:: Problem details ::
What you return must match, exactly, the lines running from the one containing "Where should I click to: Collapse" to the end of the data, both included, and must contain no pictures.

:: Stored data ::
☆ ☆ ☆ ☆

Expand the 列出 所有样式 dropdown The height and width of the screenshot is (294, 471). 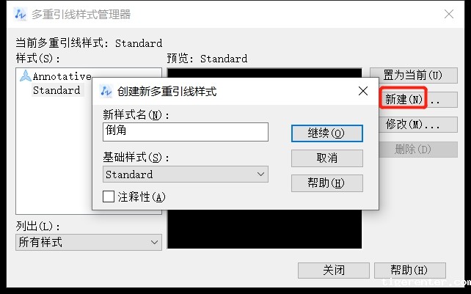pyautogui.click(x=89, y=242)
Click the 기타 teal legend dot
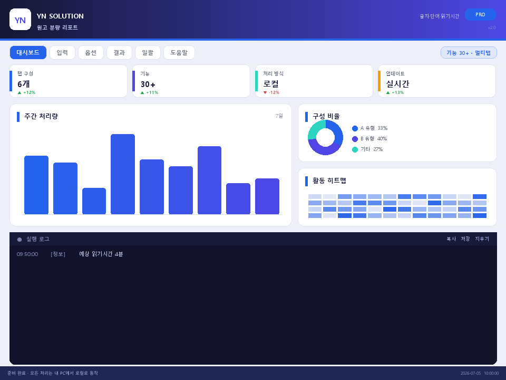 (x=355, y=149)
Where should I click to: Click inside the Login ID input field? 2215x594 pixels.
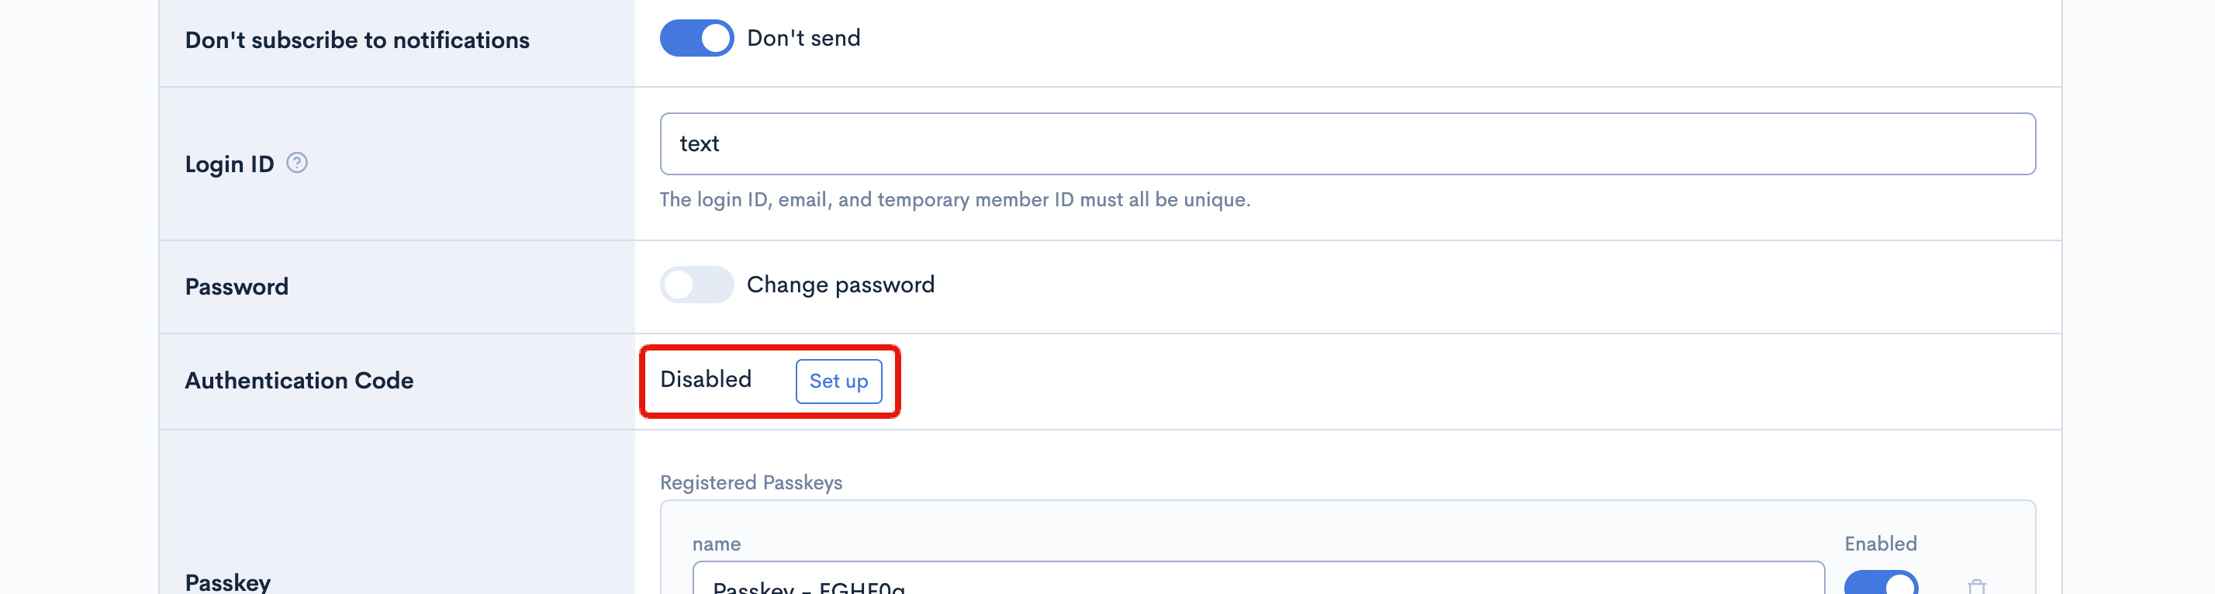1032,144
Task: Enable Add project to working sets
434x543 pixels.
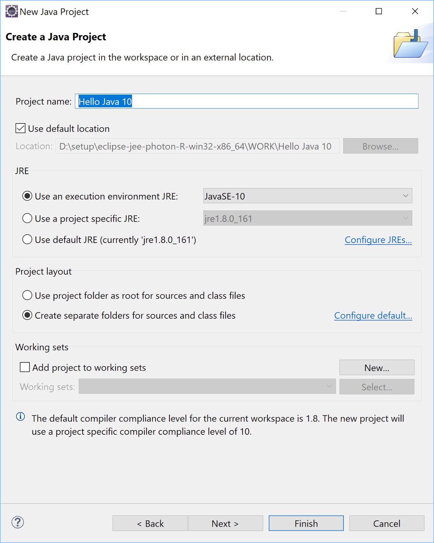Action: pyautogui.click(x=25, y=367)
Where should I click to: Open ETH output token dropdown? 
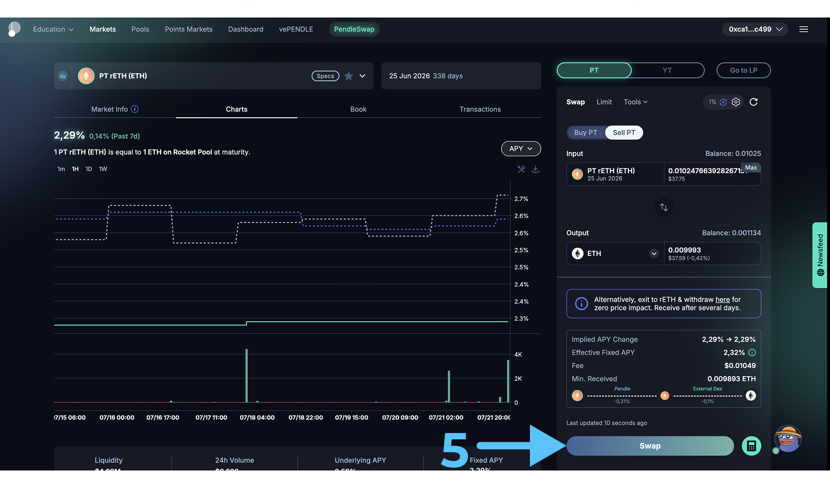click(x=654, y=253)
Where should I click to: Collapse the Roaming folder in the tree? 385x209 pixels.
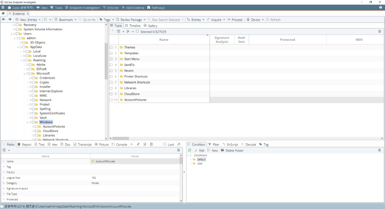pyautogui.click(x=21, y=60)
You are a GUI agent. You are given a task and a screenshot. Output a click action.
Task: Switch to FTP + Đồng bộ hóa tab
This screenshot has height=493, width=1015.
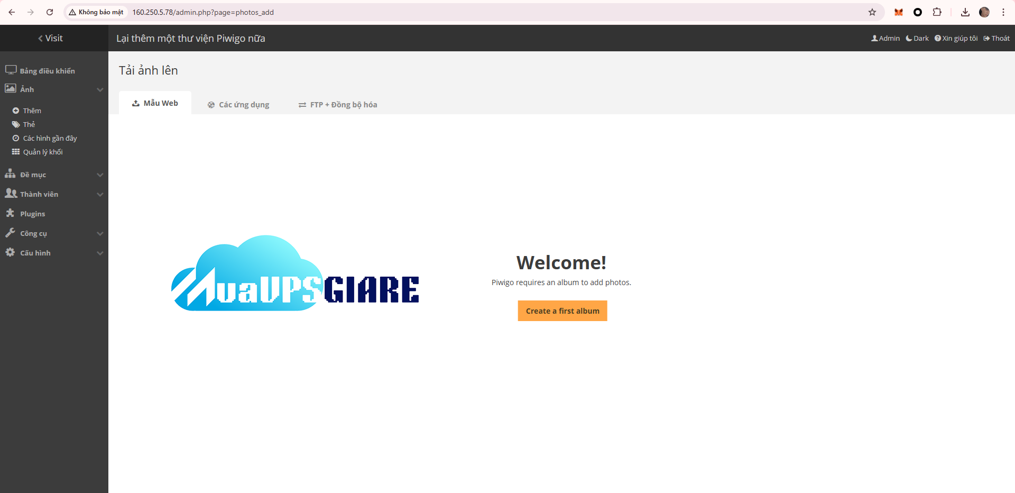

☆ ☆ ☆ ☆

:: Reply ::
Where should I click to: Collapse the Roaming folder in the tree? 385x209 pixels.
pyautogui.click(x=21, y=60)
You are a GUI agent. You are given a task and a screenshot. Output a click action.
Task: Switch to FTP + Đồng bộ hóa tab
This screenshot has height=493, width=1015.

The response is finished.